The Node.js SDK supports two patterns for registry integration:

Explicit Fetch (Python-style)

Use when registry data is mandatory:

import { RegistryClient } from 'mca-sdk/registry';

const registryClient = new RegistryClient(registryUrl, token);
const modelConfig = await registryClient.fetchModelConfig(modelId);

const client = await MCAClient.create({
  serviceName: modelConfig.serviceName,
  teamName: modelConfig.teamName,
  modelId: modelId,
  // ... other config
});

Behavior: Fails immediately if registry is unavailable (blocking).

Implicit Fetch (Node.js Enhancement)

Use when registry provides optional enhancements:

const client = await MCAClient.create({
  serviceName: 'my-service',
  modelId: 'mdl-001',
  teamName: 'my-team',
  registryUrl: 'https://registry.example.com',  // Optional
  strictValidation: false,  // Graceful degradation
  // ... other config
});

Behavior:

Fetches config from registry in background
Logs warning if fetch fails but continues
Automatically refreshes config periodically (if refreshIntervalSecs > 0)

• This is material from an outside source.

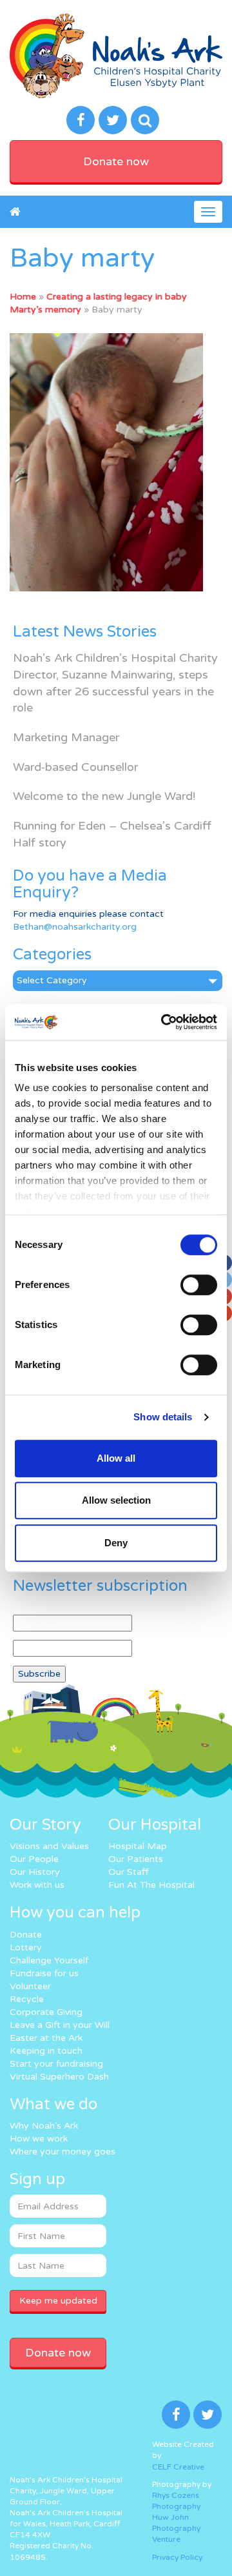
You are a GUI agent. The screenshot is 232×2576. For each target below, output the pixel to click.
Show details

See TESTING_WORKBENCH.md for detailed examples and comparison with Python SDK.

Testing

See TESTING_WORKBENCH.md for complete testing instructions.

# Unit tests
npm test

# Integration test (requires OTel Collector)
npx ts-node test-integration-v0.4.ts

# Registry integration test
npx ts-node test-registry-integration.ts

# Performance test
npx ts-node test-performance.ts

Requirements

Node.js 16+
OpenTelemetry Collector running on port 4318 (for production use)
Peer dependency: @opentelemetry/api@^1.9.0 (installed automatically by npm 7+)

License

MIT

API Parity with Python SDK v0.8.x

This Node.js SDK v0.3.0 provides full feature parity with Python MCA SDK v0.8.6:

Core Features:

✅ Prediction tracking (recordPrediction)
✅ Custom metrics (recordMetric, recordCounter, recordGauge)
✅ Mid-lifecycle flush (flush())

Agentic AI Tracking (v0.8.0+):

✅ Goal tracking (recordGoalStarted, recordGoalCompleted)
✅ Tool execution tracking (trackTool)
✅ Human intervention tracking (recordHumanIntervention)
✅ Policy violation tracking (recordPolicyViolation)
✅ Background cleanup for stale goals (1-hour timeout)

Advanced Tracking:

✅ Error tracking with span (recordError)
✅ Model evaluation metrics (recordEvaluation - MAE, RMSE)
✅ Metric filtering (filterSystemMetrics - v0.8.4)

Metric Names (Consistent Across SDKs):

model.predictions_total, model.latency_seconds, model.errors_total
model.mae, model.rmse
agentic.goals_started_total, agentic.goals_completed_total, agentic.goals_failed_total
agentic.goal_duration_seconds, agentic.tool_calls_total, agentic.tool_latency_seconds
agentic.human_interventions_total, agentic.policy_violations_total

Resource Attributes:

service.name, model.id, model.version, team.name, model.type

See Python SDK documentation for cross-language compatibility.